[Records for the task — start]

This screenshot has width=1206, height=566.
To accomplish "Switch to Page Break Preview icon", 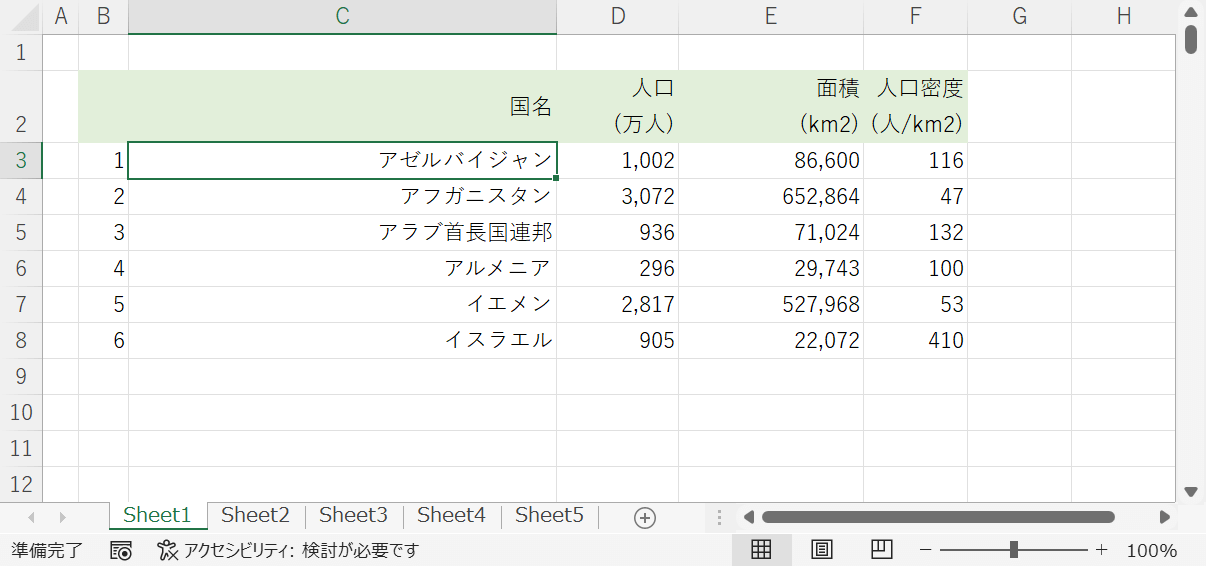I will (881, 550).
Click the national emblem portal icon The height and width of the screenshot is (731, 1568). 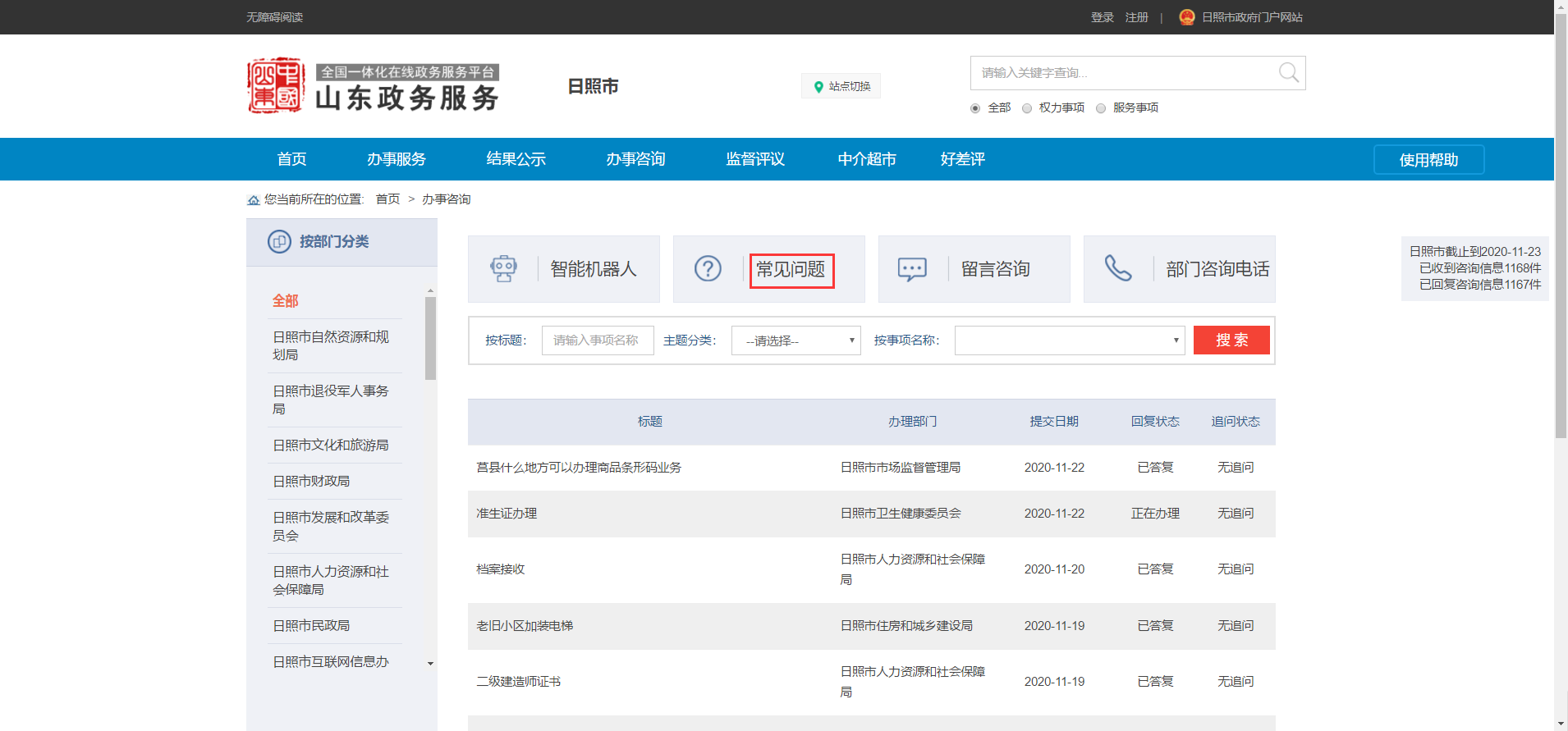tap(1186, 17)
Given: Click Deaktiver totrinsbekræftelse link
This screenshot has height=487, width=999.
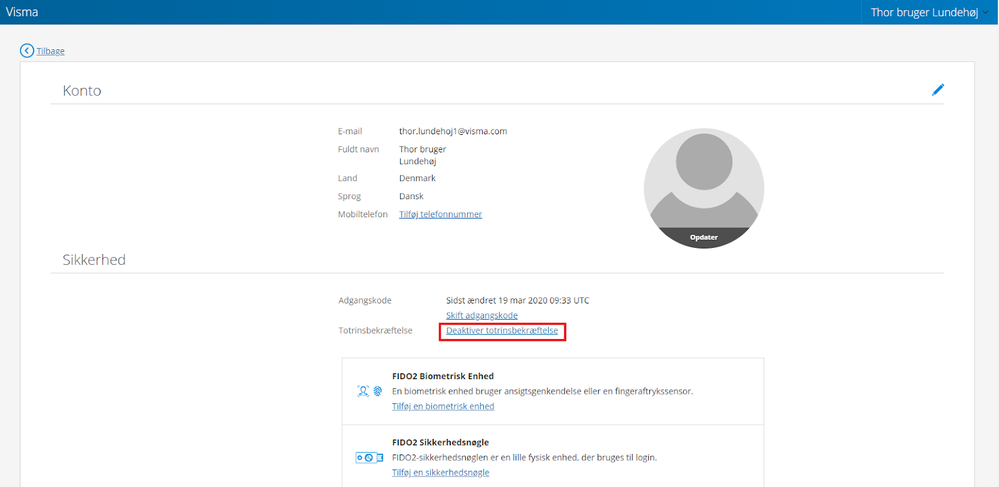Looking at the screenshot, I should tap(502, 331).
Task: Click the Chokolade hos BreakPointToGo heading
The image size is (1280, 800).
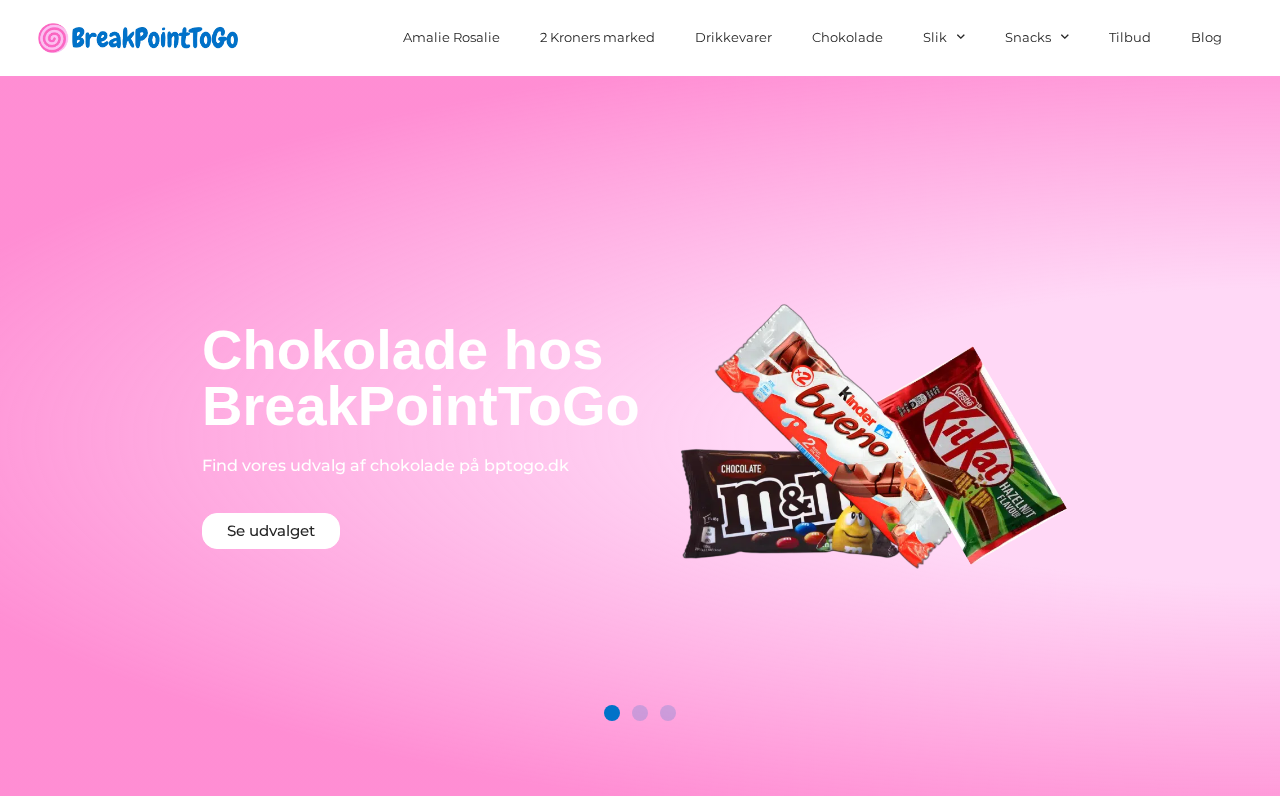Action: 420,378
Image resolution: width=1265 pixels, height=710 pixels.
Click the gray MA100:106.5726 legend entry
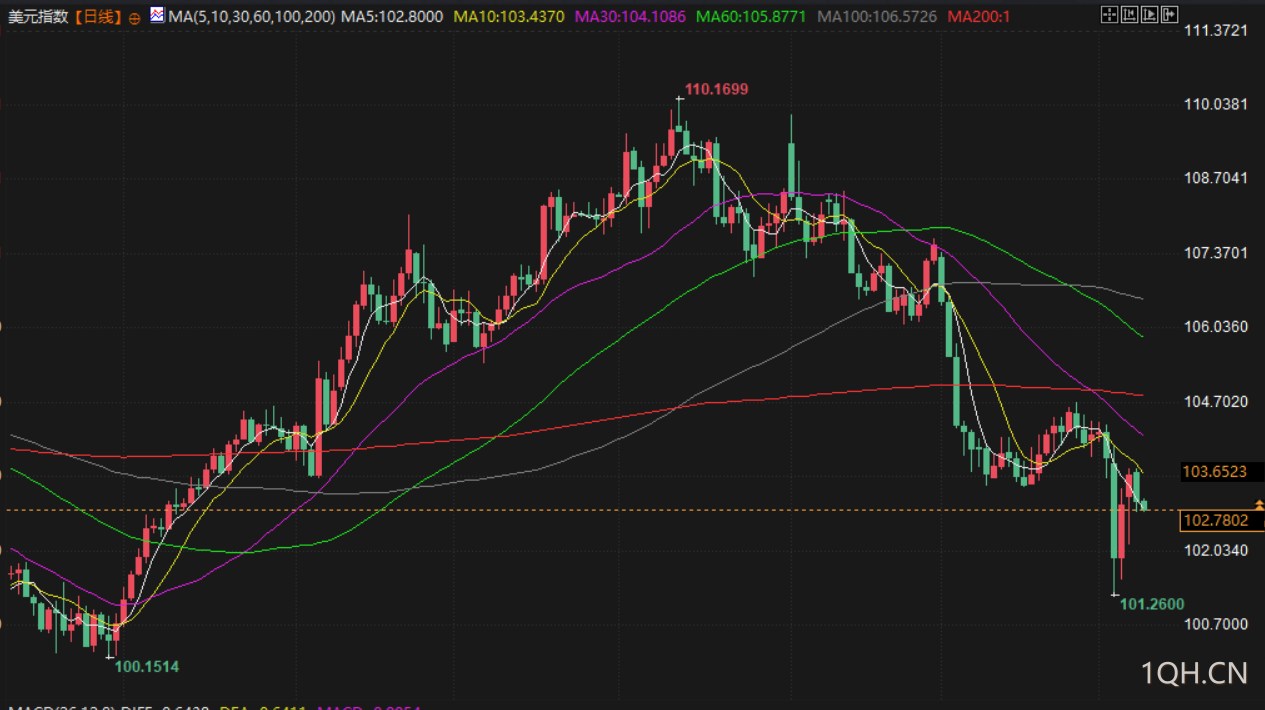point(877,17)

[Records for the task — finish]

What you should do: Reproduce exactly, and only, the lines from the one containing "Task: Click the" through the last line of the records above, both included, leaving out any pictures.

Output of the exercise:
Task: Click the Chokolade hos BreakPointToGo heading
The image size is (1280, 800).
Action: 420,378
Image resolution: width=1265 pixels, height=710 pixels.
Click the gray MA100:106.5726 legend entry
point(877,17)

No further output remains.